## [HOW TO COMPLETE THIS TASK]
How many lines within the records include the word "height"? Only that number should be given.
# # # # #
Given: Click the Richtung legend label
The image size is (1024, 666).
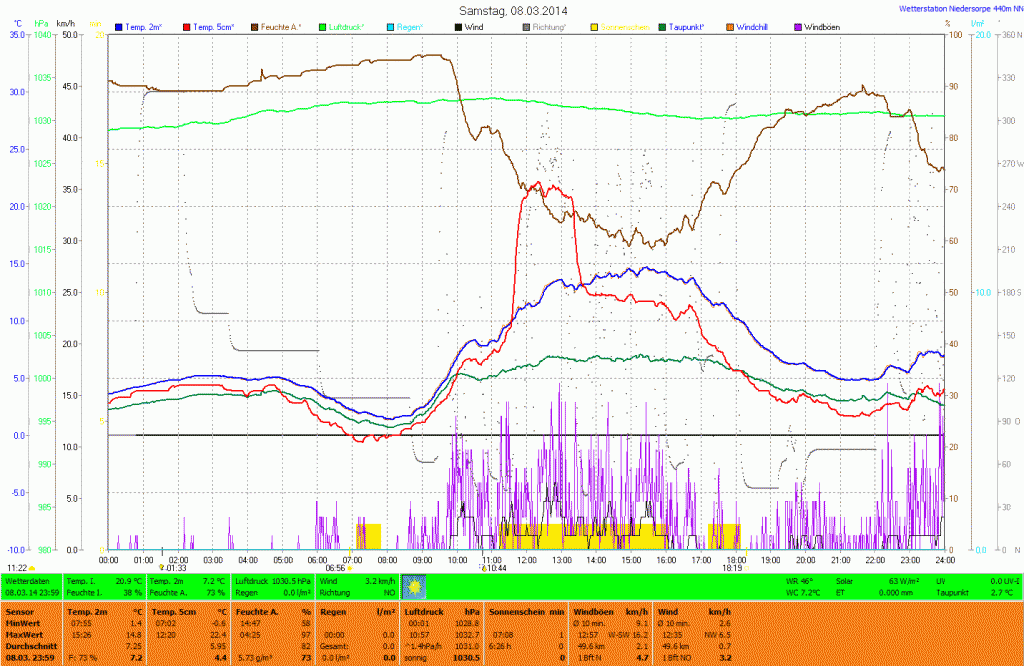Looking at the screenshot, I should click(x=549, y=27).
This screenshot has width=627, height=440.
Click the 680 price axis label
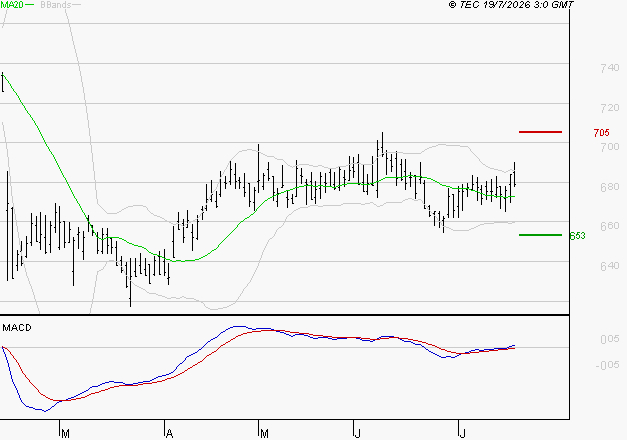tap(610, 187)
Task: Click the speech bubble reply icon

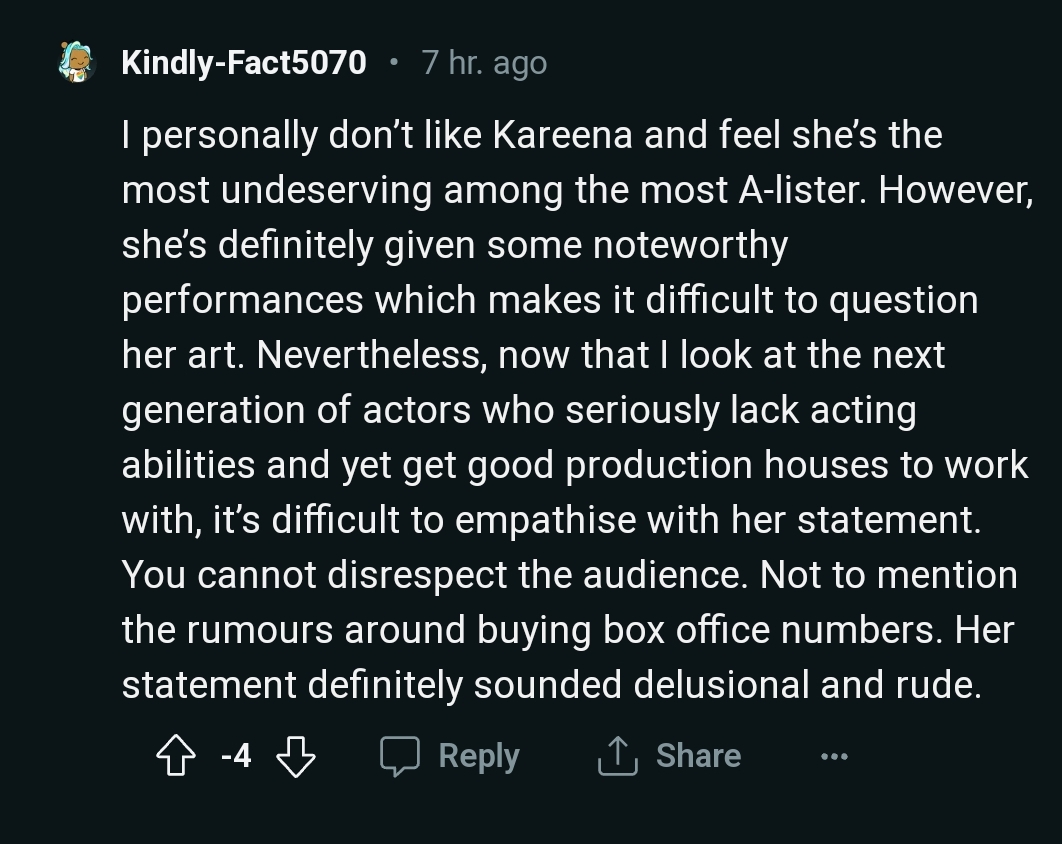Action: (400, 757)
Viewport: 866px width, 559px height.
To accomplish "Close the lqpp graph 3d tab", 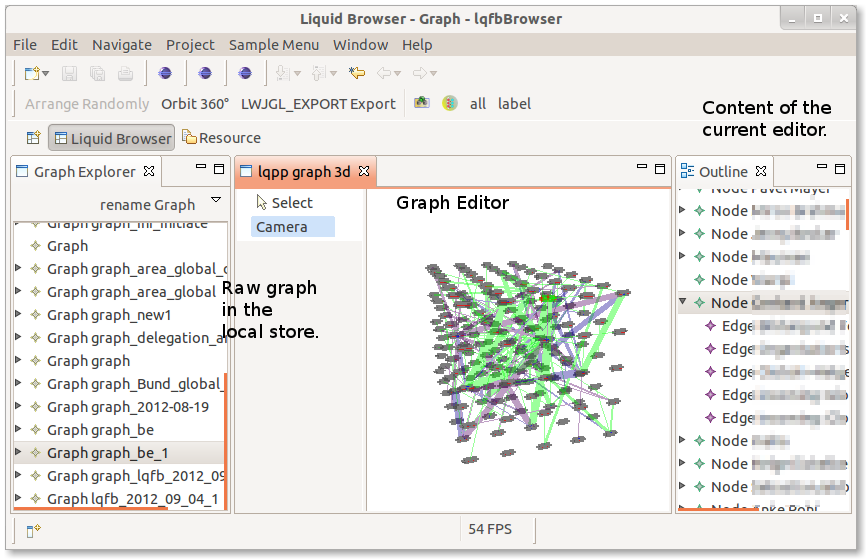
# # # # #
## [RESPONSE TO THE TASK]
2